WORK INSTRUCTION ▸ Retype the line with "Task: Expand the Assistant row Skip dropdown" exactly. Then retype every line after it through the end of the entries below, and nothing more, leaving out pictures.
•••
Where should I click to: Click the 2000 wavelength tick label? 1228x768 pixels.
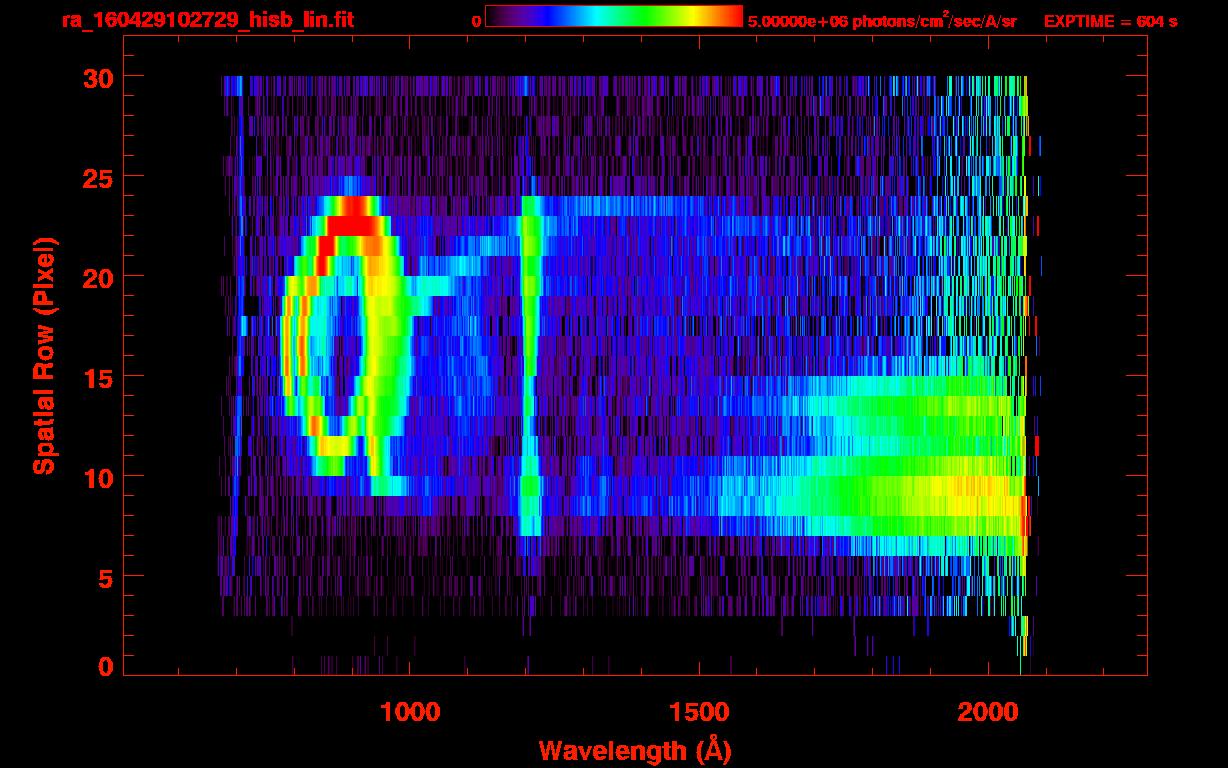click(987, 712)
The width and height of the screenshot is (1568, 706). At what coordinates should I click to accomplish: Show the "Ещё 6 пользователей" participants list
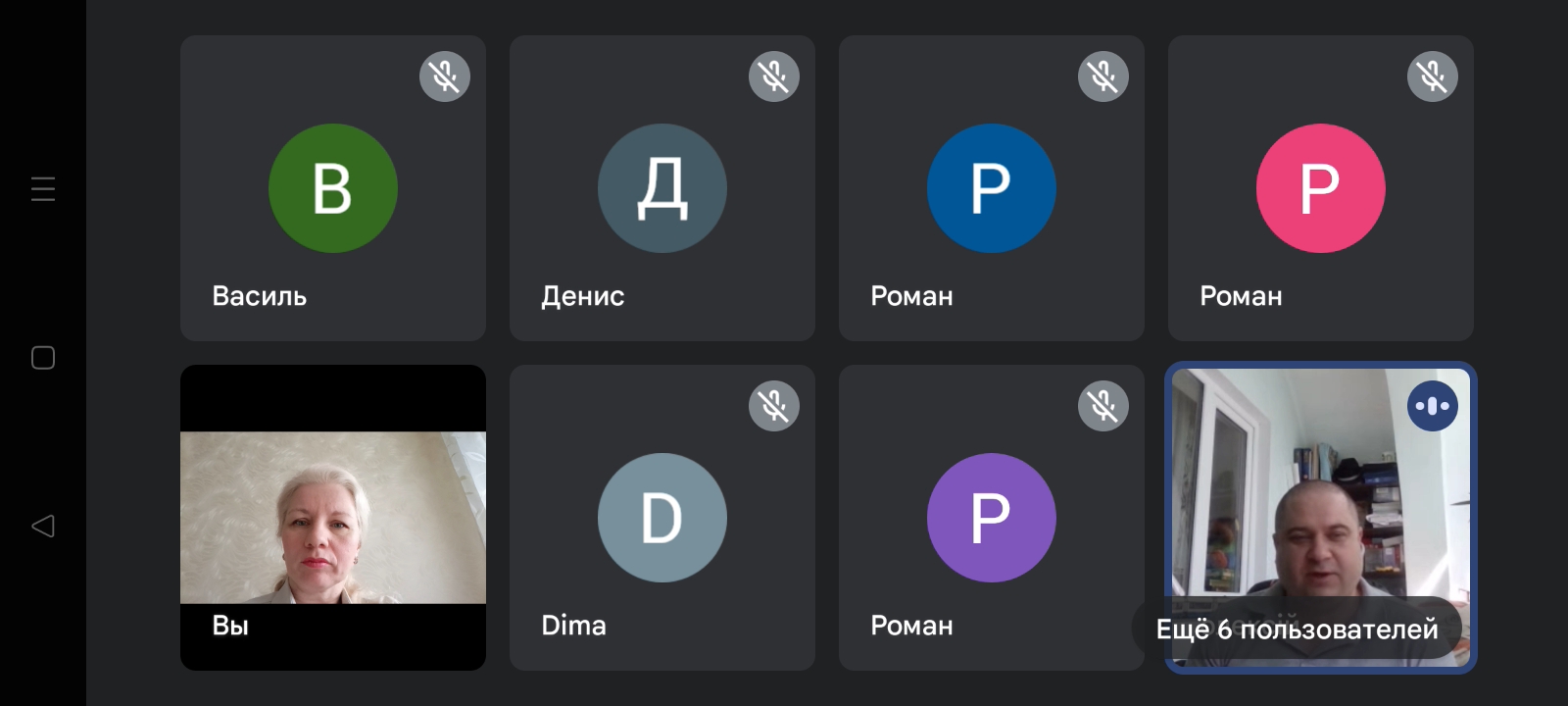tap(1297, 629)
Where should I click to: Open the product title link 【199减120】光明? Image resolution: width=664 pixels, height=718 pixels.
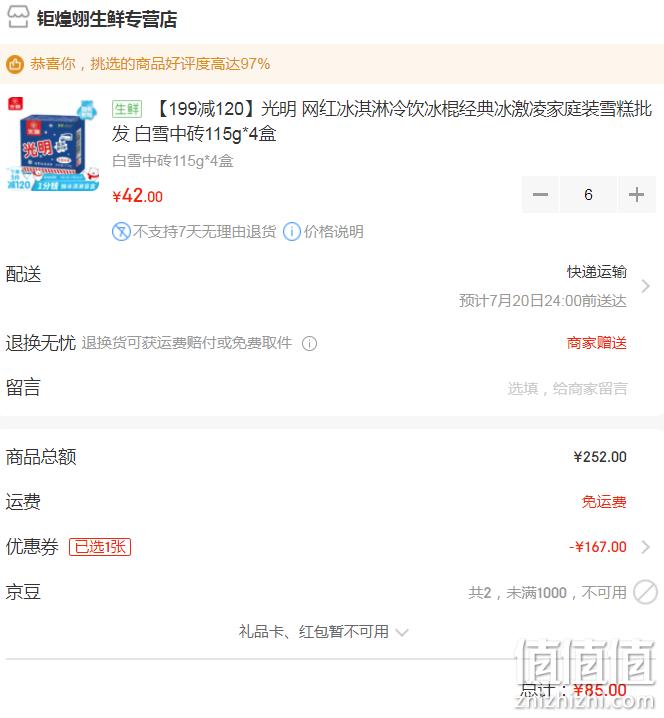[382, 121]
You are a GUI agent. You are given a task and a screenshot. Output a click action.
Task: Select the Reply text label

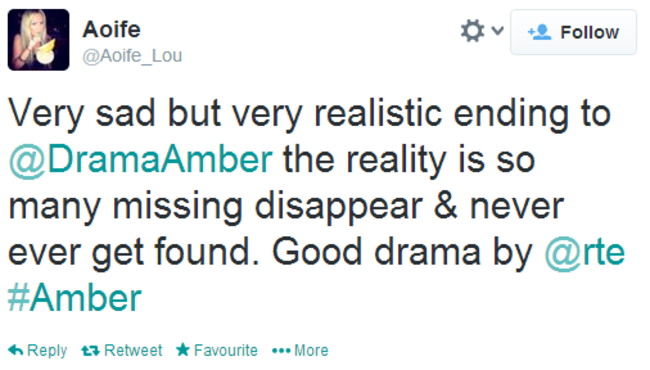(x=47, y=351)
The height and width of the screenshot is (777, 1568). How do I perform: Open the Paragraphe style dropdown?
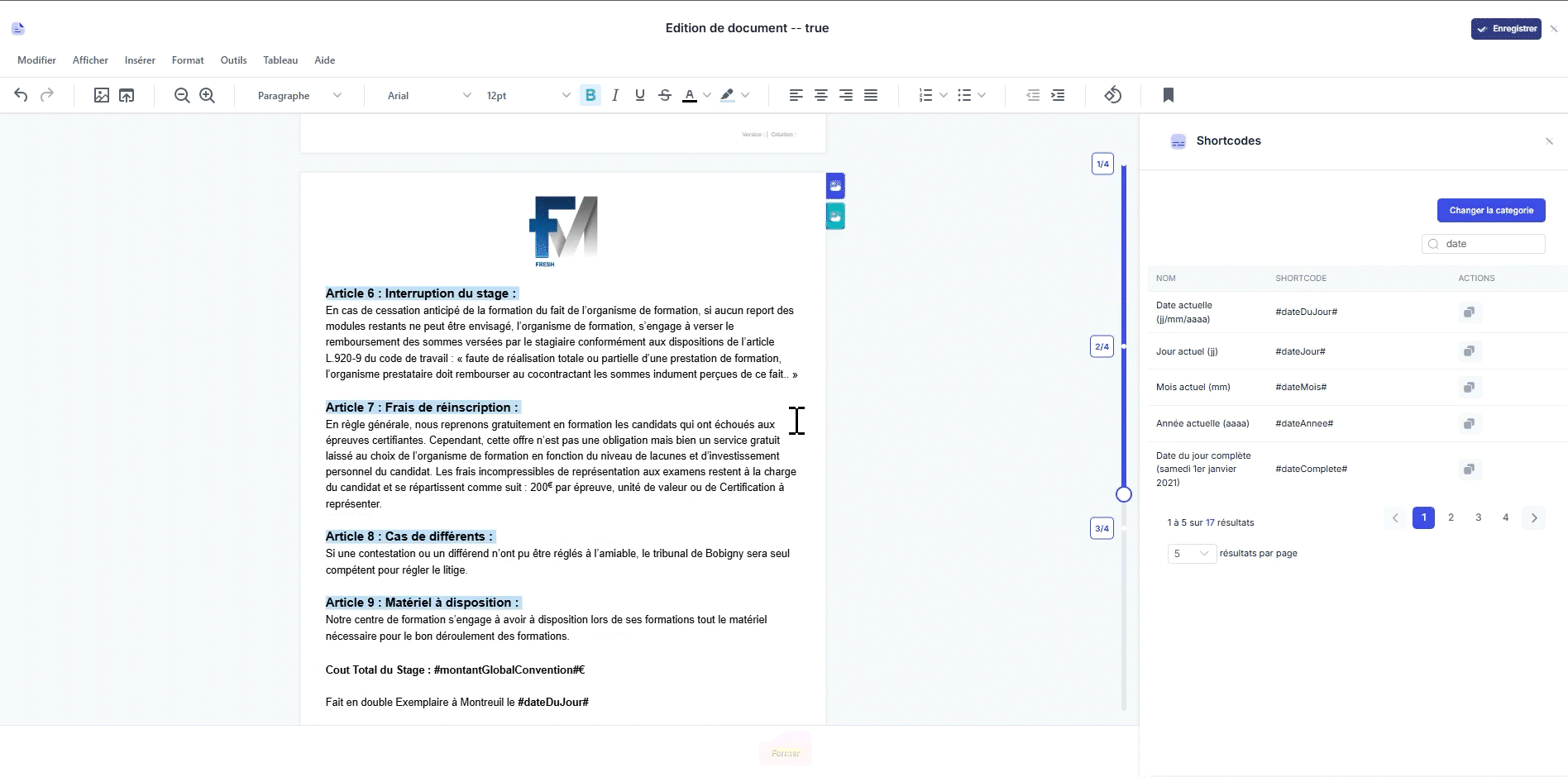(299, 95)

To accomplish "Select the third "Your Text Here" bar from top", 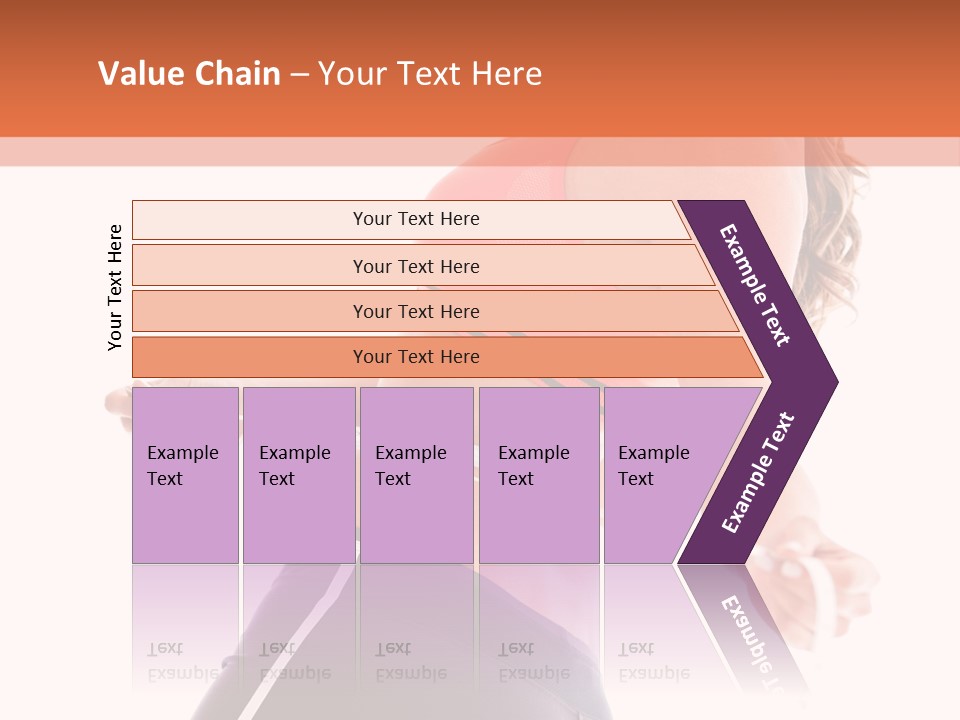I will click(416, 311).
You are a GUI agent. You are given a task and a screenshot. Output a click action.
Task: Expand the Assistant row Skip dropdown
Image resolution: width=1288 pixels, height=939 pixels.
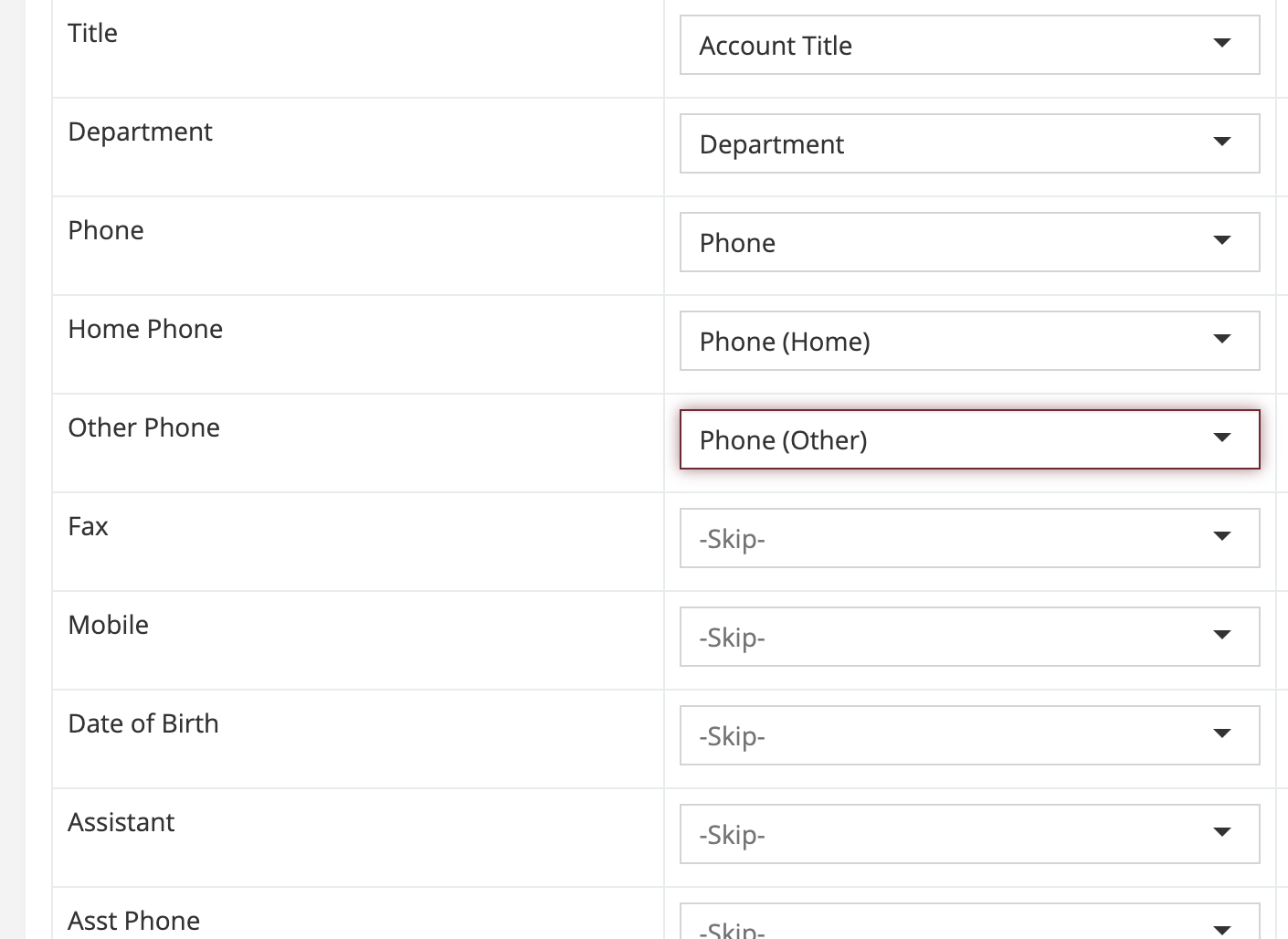pyautogui.click(x=969, y=834)

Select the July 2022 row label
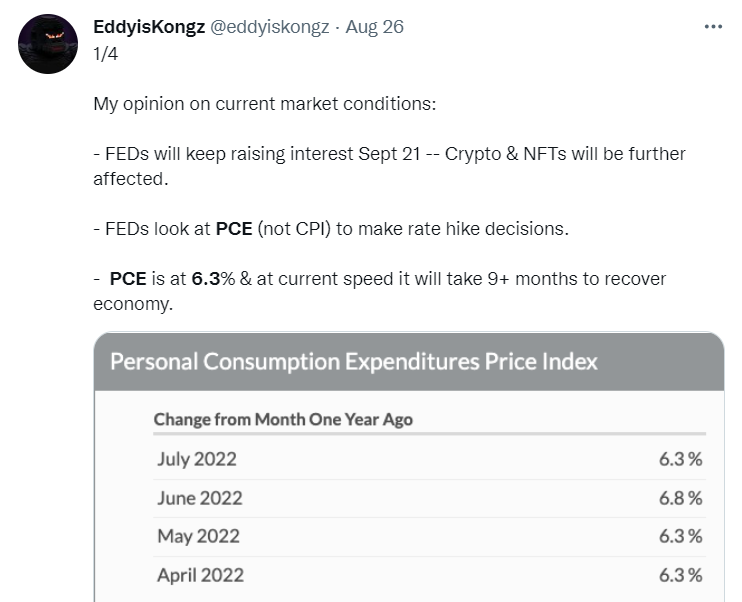pos(197,459)
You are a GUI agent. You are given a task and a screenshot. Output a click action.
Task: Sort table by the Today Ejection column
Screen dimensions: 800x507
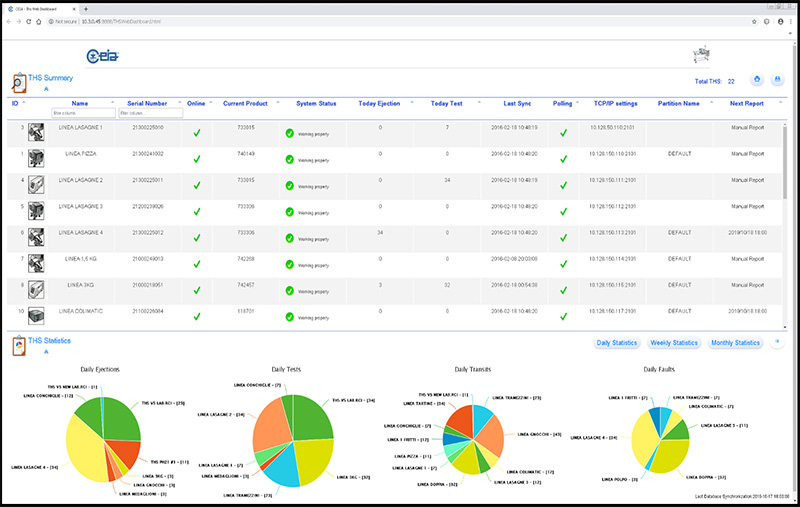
•••
WRITTEN SOLUTION ▸
Task: Expand the Assistant row Skip dropdown
Image resolution: width=1288 pixels, height=939 pixels.
pyautogui.click(x=969, y=834)

Select the July 2022 row label
pos(197,459)
You are a GUI agent. You are given a task and a screenshot. Output a click action.
Task: Sort table by the Today Ejection column
Screen dimensions: 800x507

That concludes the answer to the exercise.